**WHAT YOU NEED TO DO**
Within the data that follows, tally every line containing "computer". Provide only the tally.

**DATA SHOWN**
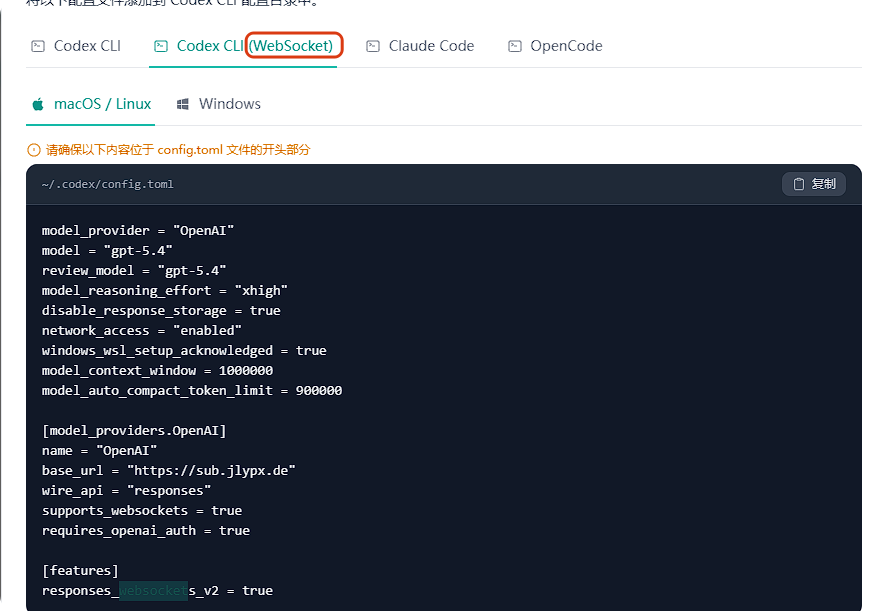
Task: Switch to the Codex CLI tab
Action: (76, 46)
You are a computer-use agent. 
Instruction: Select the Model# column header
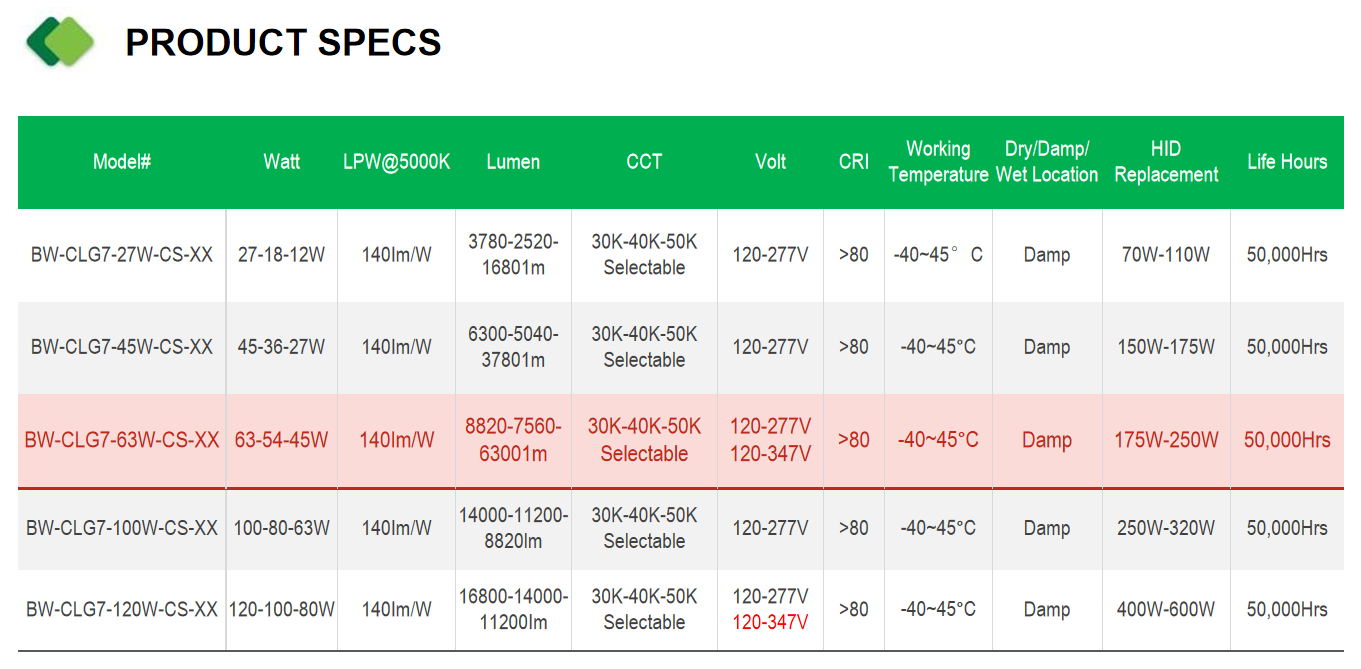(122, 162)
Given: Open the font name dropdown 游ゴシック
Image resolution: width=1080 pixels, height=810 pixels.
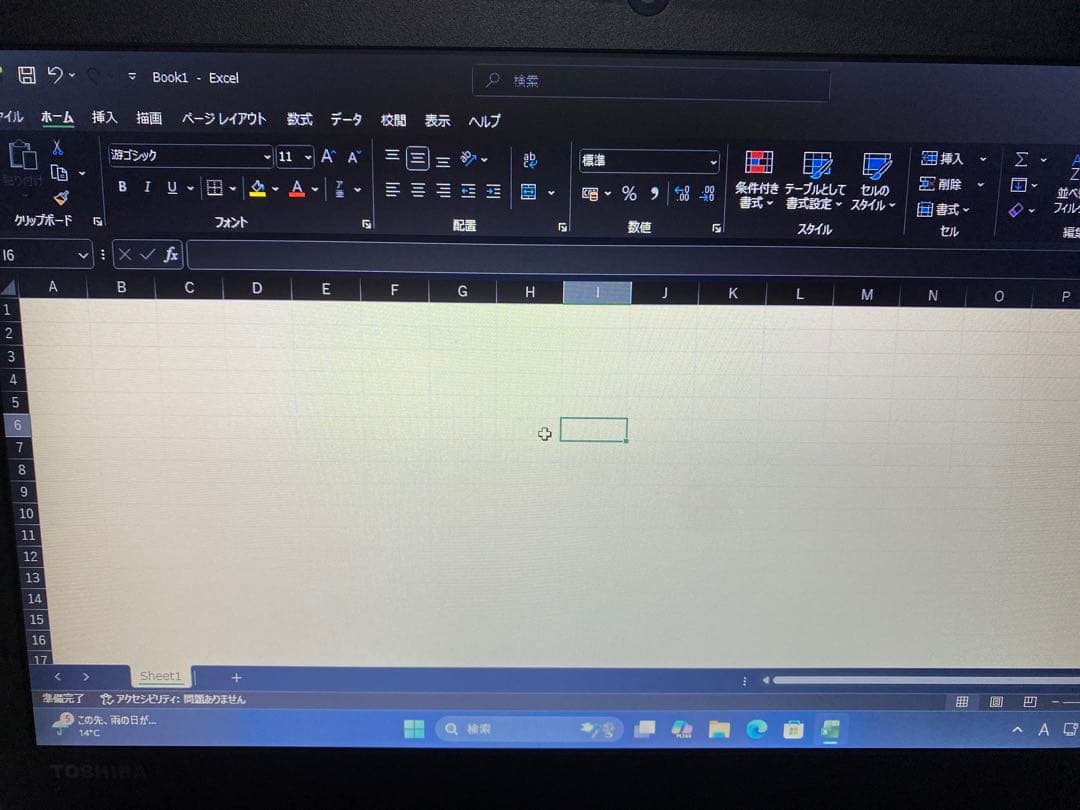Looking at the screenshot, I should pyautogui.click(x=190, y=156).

==

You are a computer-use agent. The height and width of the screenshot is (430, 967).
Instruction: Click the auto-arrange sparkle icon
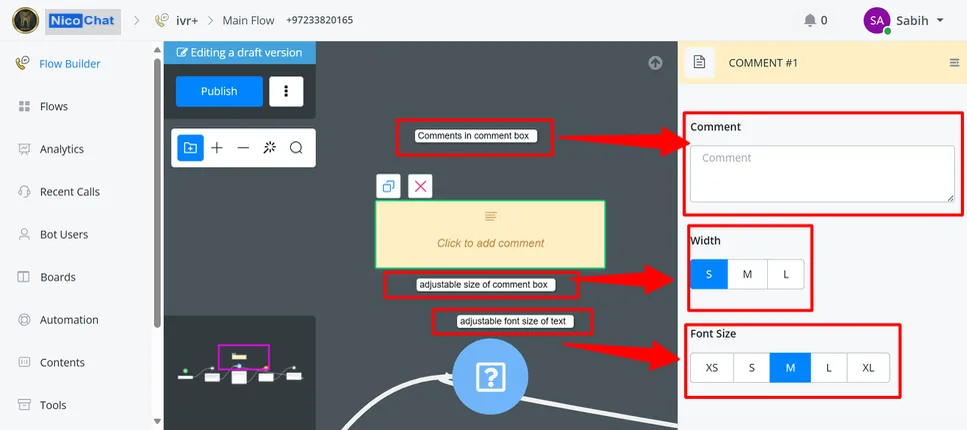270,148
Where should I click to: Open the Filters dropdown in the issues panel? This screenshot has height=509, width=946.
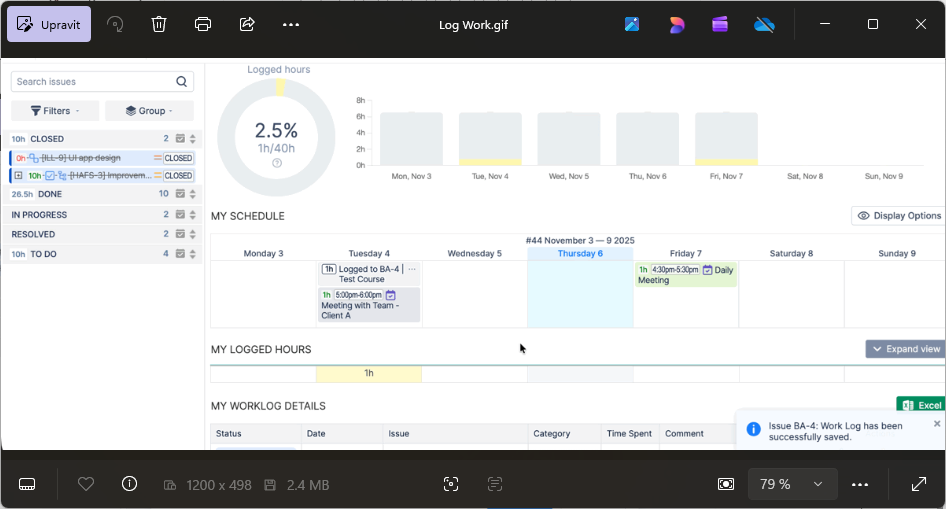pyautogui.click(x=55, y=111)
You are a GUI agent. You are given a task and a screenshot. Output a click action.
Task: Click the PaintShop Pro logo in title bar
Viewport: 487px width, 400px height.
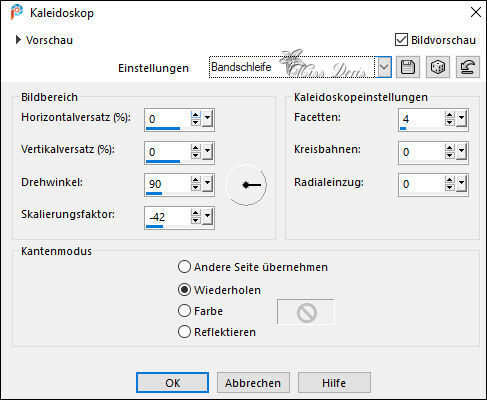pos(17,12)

**EXERCISE RESULT**
2